Когда Бенони смутила даже эта, вполне сходная цена и он сказал, что такой наличности на руках не имеет, Мак покачал головой и ответил:
— Но, дорогой мой Хартвигсен, у нас ведь есть общие счёты... Я другое тебя хотел спросить: ты серебро-то купил? С этим у тебя всё в порядке?
— Я купил ей кольцо и крестик, — отвечал Бенони и начал крутить собственное новое кольцо на правой руке.
— А серебро как же? Чем она у тебя, по-твоему, будет обедать? — спросил Мак.
Бенони запустил пальцы в свою шевелюру, не зная как ответить. Мак гнул своё:
— Я понимаю, можно обойтись и тем, что у тебя есть, и Роза, конечно, не откажется обедать роговой ложкой, но ведь не настолько же ты обнищал, чтобы заставить её пользоваться роговой ложкой и железной вилкой.

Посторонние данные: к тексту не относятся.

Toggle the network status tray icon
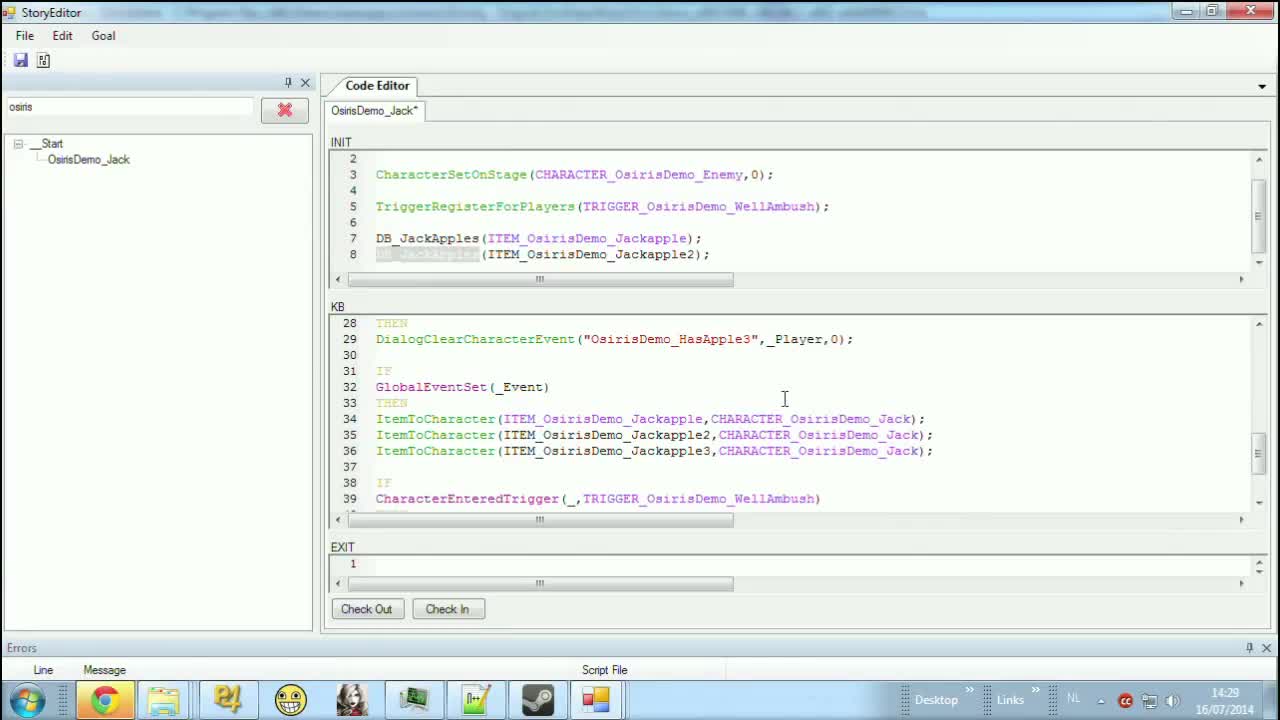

— Об этом я, по правде сказать, и не думал, — пробормотал удручённый Бенони.
Мак сказал решительным голосом:
— Я уступлю тебе немного серебра.
После чего он взял перо и принялся подсчитывать.
Бенони поблагодарил за помощь, за то, что его спасли от неловкости. И вообще, куда как приятно владеть серебром, которым он будет пользоваться на свадьбе.
— Но не слишком много, — сказал он Маку, — не больше, чем я могу осилить, если вы заняты именно этим подсчётом.
— Я насчитаю не больше, чем по карману такому бедняку, — с улыбкой отвечал Мак. — И вообще тебе, по-моему, должно быть стыдно. Ну так вот, за сотню талеров ты получишь самое необходимое.
— Всего, значит, выйдет четыре? — спросил Бенони. — Столько у меня нет.
Мак начал что-то писать.
— Только не вычитайте эти четыре сотни из моих пяти тысяч, — вскричал Бенони. — Пожалуйста, запишите это особо. Я расплачусь как только смогу.